You make a valid point regarding the current strategy employed being flawed but then mess up your argument mixing it up with tactics (eg HTS - which is not as widely discredited as you make out. Its failures often go back to the flawed strategy above) and Ph3 failures which have more to do with safety/ differentiation/ commercial issues than target selection strategy.
I think we both agree that something needs to change or the whole industry (Big Pharma/Biotech/CRO) is gone. Personally I think AZ has run out of time/cash to turn around but would love to be proved wrong. Good luck.
AZs issue has been drugs failing in phase 3 clinical trials. These drugs have been developed inhouse AND bought from CROs.
The issue is not Big Pharma vs. CRO but more rational target selection vs. shots on target.
Big Pharma and CROs have, through the use of widely discredited technologies (HTS etc), applied the "if you shoot enough times, you're bound to score" philosophy to medicine development. Clearly this is wasteful - but in good times it was acceptable; to mis-quote Jurassic Park - the technology allowed them to do it but they didn't think "should we do it"

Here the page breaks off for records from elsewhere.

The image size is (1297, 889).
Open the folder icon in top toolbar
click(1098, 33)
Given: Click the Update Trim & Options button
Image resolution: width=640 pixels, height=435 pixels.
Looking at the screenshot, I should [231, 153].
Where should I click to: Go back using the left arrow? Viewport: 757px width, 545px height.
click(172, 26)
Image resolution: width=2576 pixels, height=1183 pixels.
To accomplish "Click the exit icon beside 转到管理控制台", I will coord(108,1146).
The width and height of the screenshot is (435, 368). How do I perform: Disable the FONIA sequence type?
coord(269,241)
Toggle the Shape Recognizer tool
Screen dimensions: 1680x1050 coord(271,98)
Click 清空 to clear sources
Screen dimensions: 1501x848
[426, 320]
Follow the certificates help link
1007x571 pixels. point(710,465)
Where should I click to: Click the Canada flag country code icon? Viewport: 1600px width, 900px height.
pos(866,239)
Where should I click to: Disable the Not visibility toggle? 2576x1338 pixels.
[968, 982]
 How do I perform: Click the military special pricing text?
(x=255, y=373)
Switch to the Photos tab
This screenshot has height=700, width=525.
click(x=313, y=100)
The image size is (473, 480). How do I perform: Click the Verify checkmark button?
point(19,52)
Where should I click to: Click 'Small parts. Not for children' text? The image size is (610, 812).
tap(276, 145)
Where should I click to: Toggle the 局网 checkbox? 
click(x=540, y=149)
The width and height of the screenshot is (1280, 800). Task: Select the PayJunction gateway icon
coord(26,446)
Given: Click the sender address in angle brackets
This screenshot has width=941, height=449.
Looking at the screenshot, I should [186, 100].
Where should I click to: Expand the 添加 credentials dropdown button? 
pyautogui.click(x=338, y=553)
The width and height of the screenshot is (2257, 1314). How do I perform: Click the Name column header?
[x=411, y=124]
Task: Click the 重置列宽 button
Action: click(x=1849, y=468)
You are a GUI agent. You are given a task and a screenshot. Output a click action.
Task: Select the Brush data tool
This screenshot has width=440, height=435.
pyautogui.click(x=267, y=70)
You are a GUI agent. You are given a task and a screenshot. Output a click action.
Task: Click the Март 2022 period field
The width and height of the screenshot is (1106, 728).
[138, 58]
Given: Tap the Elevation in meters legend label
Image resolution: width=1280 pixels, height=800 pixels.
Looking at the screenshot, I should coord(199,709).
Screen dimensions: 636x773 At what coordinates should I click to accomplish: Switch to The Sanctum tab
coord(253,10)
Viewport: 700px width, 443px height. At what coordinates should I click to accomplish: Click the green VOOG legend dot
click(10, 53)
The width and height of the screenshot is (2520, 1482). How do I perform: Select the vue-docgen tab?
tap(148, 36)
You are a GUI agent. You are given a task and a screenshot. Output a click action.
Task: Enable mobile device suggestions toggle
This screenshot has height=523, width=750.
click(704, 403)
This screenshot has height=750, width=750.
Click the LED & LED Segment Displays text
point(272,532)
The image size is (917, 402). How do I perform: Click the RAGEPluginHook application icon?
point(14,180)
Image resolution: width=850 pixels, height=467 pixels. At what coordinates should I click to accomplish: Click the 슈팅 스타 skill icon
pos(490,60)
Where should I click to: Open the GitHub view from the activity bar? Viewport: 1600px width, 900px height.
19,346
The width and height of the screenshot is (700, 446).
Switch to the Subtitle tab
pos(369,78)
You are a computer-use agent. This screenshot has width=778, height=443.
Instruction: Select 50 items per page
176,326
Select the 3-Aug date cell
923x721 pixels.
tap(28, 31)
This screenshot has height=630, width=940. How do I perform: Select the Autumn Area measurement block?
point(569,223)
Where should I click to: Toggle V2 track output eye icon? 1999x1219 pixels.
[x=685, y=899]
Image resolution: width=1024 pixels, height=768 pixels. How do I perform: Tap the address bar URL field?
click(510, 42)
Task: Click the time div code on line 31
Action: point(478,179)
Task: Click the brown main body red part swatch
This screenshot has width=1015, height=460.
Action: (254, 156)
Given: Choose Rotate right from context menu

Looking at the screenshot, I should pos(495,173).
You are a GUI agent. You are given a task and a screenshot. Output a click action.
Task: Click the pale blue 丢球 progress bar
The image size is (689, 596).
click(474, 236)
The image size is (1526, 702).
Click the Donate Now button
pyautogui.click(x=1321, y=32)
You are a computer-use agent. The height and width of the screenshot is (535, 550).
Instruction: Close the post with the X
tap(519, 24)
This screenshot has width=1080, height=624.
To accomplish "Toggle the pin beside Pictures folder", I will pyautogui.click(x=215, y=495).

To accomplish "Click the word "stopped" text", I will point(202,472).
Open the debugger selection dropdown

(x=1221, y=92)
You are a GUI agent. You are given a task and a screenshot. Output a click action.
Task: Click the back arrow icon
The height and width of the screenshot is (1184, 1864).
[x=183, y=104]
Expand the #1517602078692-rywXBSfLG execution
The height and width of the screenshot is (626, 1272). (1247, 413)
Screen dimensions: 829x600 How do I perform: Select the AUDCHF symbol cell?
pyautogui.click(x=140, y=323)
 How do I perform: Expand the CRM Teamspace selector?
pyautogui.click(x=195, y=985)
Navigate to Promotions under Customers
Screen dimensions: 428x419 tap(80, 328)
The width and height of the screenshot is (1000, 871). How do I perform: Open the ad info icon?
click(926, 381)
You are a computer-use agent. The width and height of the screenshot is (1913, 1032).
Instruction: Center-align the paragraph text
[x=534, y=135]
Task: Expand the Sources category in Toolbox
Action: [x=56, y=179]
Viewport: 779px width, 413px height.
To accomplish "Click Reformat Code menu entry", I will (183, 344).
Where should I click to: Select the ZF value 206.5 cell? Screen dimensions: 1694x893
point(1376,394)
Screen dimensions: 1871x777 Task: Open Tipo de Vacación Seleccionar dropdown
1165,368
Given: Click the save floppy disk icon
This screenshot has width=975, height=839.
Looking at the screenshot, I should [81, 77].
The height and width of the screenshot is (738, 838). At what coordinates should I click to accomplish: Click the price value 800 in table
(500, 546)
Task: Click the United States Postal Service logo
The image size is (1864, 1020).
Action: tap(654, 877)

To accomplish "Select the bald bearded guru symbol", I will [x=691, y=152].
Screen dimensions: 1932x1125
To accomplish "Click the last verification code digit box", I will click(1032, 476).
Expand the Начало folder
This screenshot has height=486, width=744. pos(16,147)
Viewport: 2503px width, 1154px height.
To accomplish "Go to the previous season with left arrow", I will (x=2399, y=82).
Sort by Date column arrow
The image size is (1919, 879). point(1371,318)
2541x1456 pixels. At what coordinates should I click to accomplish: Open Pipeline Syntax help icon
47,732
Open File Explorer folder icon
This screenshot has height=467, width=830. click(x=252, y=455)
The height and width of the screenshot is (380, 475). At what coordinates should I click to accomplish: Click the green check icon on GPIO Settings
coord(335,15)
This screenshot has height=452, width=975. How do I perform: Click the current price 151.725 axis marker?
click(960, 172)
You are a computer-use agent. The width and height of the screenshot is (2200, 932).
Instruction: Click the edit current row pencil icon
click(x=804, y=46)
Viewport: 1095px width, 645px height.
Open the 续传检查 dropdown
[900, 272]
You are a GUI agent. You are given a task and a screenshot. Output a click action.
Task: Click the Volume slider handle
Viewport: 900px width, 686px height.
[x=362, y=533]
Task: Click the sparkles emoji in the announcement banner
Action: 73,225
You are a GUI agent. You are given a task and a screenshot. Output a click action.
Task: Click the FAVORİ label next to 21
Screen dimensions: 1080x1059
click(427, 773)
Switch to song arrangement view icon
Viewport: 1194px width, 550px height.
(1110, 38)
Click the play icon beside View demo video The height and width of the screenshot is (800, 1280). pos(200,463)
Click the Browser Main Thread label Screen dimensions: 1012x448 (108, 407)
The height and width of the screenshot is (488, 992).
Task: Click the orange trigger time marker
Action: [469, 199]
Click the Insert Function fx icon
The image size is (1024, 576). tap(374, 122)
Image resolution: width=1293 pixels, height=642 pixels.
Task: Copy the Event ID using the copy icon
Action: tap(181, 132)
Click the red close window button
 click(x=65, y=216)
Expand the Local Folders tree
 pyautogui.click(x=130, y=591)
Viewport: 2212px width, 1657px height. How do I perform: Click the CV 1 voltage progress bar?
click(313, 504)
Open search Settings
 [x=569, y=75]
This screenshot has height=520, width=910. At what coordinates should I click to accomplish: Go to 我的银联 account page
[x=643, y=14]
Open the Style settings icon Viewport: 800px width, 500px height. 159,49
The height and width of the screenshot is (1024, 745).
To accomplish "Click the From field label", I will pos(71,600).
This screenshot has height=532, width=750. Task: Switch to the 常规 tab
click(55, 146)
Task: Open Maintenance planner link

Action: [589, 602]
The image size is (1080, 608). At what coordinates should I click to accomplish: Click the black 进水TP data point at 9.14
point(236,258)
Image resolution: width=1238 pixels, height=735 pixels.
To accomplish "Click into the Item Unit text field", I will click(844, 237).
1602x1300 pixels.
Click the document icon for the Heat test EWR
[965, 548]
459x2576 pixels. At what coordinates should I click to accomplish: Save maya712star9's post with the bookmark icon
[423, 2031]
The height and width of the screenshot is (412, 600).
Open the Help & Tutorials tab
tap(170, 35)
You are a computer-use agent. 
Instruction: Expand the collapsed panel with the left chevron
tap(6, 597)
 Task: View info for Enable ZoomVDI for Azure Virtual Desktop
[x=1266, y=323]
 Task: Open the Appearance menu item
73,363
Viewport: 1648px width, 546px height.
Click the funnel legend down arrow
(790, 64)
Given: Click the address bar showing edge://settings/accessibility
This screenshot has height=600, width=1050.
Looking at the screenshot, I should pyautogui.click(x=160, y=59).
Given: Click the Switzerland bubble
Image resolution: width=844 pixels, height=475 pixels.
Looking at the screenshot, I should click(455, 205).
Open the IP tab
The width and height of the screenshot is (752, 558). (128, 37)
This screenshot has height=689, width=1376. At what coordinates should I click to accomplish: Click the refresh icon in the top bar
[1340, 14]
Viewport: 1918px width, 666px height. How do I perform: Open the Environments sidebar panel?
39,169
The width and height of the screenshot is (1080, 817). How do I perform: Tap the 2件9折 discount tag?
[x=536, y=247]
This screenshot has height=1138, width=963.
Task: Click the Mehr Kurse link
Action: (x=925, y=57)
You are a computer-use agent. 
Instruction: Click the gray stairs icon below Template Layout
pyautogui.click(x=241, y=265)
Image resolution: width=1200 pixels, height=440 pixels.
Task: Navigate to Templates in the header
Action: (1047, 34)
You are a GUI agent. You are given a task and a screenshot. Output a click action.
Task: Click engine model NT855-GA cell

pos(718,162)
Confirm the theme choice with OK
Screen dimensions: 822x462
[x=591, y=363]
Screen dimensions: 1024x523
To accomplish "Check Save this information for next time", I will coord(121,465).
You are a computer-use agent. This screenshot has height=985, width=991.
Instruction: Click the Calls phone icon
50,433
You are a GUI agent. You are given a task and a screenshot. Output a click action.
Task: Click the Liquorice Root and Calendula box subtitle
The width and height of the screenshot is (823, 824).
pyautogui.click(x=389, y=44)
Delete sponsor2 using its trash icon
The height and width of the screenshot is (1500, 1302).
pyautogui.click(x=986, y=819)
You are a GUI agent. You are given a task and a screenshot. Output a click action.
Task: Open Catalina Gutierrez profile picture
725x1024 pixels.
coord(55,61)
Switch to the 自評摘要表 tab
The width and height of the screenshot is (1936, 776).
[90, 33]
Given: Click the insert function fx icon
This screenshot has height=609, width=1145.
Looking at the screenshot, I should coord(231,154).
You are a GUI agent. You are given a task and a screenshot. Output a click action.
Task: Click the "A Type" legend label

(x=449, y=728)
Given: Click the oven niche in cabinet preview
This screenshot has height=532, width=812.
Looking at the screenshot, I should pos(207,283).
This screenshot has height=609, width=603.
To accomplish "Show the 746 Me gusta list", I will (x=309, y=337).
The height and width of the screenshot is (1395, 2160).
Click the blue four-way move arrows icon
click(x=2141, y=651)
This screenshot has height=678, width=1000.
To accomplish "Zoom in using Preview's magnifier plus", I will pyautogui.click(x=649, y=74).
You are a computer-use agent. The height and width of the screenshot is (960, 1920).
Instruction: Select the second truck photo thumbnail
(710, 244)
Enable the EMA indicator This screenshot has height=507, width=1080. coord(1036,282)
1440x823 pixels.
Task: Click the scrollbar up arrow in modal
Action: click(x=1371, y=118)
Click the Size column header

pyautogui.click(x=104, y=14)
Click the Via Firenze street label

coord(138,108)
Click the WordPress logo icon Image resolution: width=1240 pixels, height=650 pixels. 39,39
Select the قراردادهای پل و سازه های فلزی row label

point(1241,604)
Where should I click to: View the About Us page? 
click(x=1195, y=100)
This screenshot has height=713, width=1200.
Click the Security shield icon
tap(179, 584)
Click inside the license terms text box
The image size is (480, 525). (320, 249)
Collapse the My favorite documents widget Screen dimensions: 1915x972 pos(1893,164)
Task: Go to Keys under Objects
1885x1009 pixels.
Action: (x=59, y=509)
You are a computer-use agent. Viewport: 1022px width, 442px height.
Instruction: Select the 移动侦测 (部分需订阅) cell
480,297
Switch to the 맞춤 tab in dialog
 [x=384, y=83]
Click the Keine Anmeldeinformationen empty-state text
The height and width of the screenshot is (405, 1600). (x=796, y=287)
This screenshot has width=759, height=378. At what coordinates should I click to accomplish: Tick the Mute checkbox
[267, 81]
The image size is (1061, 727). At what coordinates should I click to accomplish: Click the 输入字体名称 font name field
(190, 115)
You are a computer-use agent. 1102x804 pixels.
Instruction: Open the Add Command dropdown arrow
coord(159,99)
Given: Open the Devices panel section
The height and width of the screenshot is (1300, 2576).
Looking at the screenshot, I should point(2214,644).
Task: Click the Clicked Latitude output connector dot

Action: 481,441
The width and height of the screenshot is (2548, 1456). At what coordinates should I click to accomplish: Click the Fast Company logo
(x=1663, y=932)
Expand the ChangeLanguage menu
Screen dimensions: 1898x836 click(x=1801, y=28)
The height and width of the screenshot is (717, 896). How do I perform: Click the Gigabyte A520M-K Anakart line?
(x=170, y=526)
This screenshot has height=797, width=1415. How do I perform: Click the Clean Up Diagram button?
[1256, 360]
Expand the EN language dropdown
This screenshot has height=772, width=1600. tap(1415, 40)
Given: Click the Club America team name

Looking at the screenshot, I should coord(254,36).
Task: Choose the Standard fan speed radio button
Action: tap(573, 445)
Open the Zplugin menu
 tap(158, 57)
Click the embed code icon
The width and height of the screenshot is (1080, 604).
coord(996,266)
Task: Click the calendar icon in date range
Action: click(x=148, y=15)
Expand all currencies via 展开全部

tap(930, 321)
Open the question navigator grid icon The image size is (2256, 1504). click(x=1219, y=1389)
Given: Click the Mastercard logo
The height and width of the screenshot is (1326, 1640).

In more "enlightened times", we need to be focusing more on getting a single molecule through to the market, and that requires increased understanding of both the target and the molecule (and to some extent, the Market in to which you'll be launching).
Don't, by default, link the Big Pharma model with failure and CRO model with success. Both are equally dead if they continue with the old approach.
"I don't understand why big pharma cannot do R&D and everyone thinks bio tech and CROs can. Is it because they employ poor scientists in big pharma or poor management. Or is it CROs etc are just dressing up what they do/achieve"
I've worked in both biotechs, CROs and big pharma. Poor management has messed up big pharma. Biotechs & CROs massively big up what they can and have done. Nothing good will come out of the CROs. Perhaps something out of the biotechs, but probably an even less efficient model than in-house research. Question is, how long until the pendulum starts to swing back towards sanity.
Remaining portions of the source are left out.